By Anne Thompson | Thompson on Hollywood April 14, 2014 at 8:00PM
At last week's Ashland Independent Film Festival in Oregon, I served on the narrative jury, and was relieved at the quality of the competition films (winners here). But my fellow jury members (writer-directors David Lowery and Francesca Gregorini) and I had no trouble agreeing on the Best Feature: stylish crowdpleaser "Hank and Asha," a unique romance from the rookie husband-and-wife filmmaker team James Duff and Julia Morrison. The film is entirely comprised of a series of video letters from a man and a woman who conduct a long-distance courtship.

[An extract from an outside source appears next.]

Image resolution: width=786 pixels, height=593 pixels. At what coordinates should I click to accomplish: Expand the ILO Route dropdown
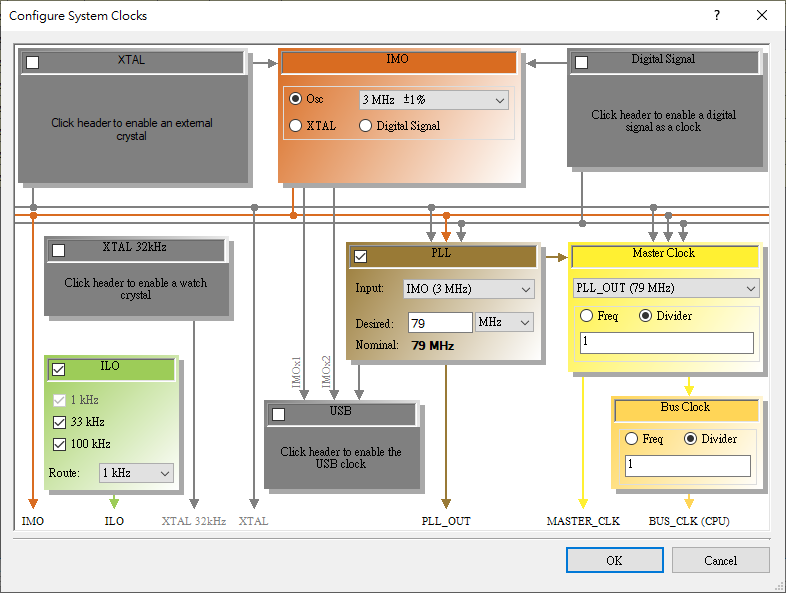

New York-based Duff and Morrison both write and produce; he directs and she edits. And like many indies, they supported themselves with a day job (a teaching gig) and self-financed their micro-budget film on the side. A mutual friend set them up in New York in 2008; they went away to teach at a Prague film school in 2010, returned in the summer of 2011 to get married, cast the movie, and went back to Prague to shoot the film during their honeymoon.
The duo also discovered --as many do these days--that it was easier to make and self-finance their first movie than to release it. "Hank and Asha" finally opened in New York this past weekend--after screening at over 25 film festivals--and played well enough to hold over for a second week at the City Cinemas Village East Theater. "Hank and Asha" will continue to roll out in Los Angeles this coming weekend followed by seven other cities thus far. Reviews are fresh.
The festival circuit started over a year ago at Slamdance 2013, where Duff and Morrison agreed to debut their film after Sundance passed. They did score some local publicity, and took home the audience award.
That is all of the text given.